L’Affaire EDM-Ecobank : Un engagement dévoyé
L’affaire EDM-Ecobank, survenue en mars 2025, montre une autre facette de ce phénomène. Le SYNABEF (Syndicat National des Assurances, Banques et Établissements Financiers) a lancé une grève pour soutenir des travailleurs impliqués dans une affaire complexe de malversations liées à un projet énergétique. Si l’objectif initial était de défendre les travailleurs, l’implication du syndicat dans une affaire largement politique et économique a brouillé son rôle et sa mission. Une fois de plus, la défense des droits des travailleurs a été éclipsée par des enjeux extérieurs à la sphère syndicale.
Le Rôle fondamental des syndicats : Défendre les travailleurs dans le cadre de Leur travail
L’évolution du syndicalisme, qu’il s’agisse des exemples anglo-saxons ou maliens, montre une dérive préoccupante, un éloignement croissant des syndicats de leur mission originelle, au profit d’engagements politiques ou sociétaux qui diluent leur efficacité. Les cas cités – l’affaire Broulaye Samaké, la grève au CHU Gabriel Touré, et l’affaire EDM-Ecobank – sont autant de symboles de ce phénomène inquiétant.
Un syndicat doit avant tout défendre les intérêts des salariés dans le cadre strict de leur travail et de leurs missions professionnelles. Sa légitimité repose sur cette capacité à représenter les préoccupations quotidiennes des travailleurs, que ce soit en matière de conditions de travail, de rémunération ou de sécurité. En aucun cas un syndicat ne doit se laisser détourner de cette mission essentielle par des causes extérieures à cette réalité professionnelle. Lorsque cette mission fondamentale est négligée au profit de luttes politiques ou sociales, c’est toute l’efficacité du syndicalisme qui est mise en péril, et avec elle, la protection des droits des travailleurs.

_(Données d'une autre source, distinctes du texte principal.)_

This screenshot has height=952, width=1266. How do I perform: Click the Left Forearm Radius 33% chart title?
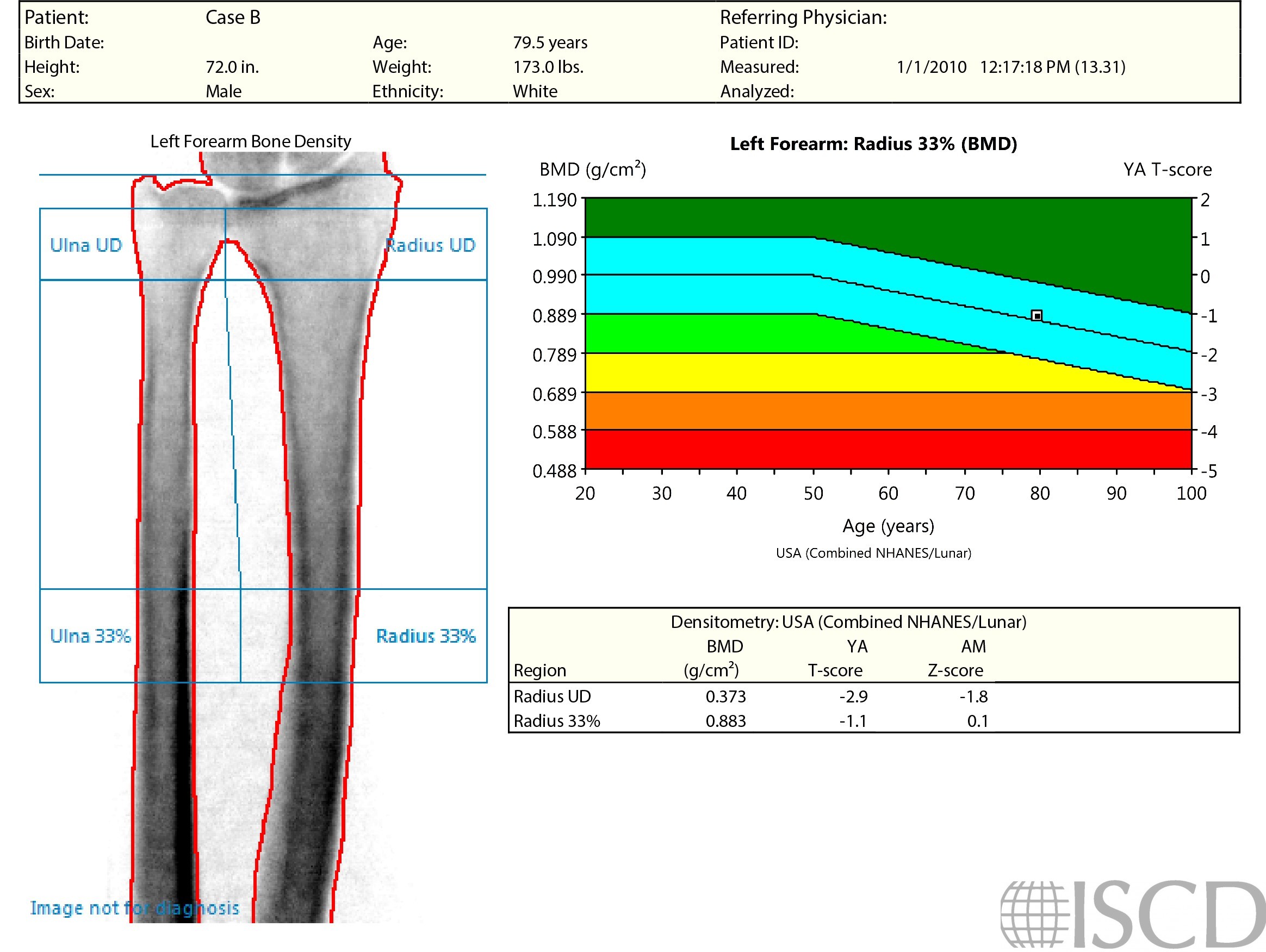(x=873, y=144)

Il est impératif que les syndicats se recentrent sur leur rôle essentiel : défendre les droits des travailleurs, lutter pour de meilleures conditions de travail, et s’assurer que leurs actions répondent aux préoccupations collectives de leurs membres. Si cette redéfinition de leur mission n’est pas opérée, leur légitimité et leur influence continueront de s’effriter, et leur capacité à jouer un rôle décisif dans les luttes sociales sera irrémédiablement compromise.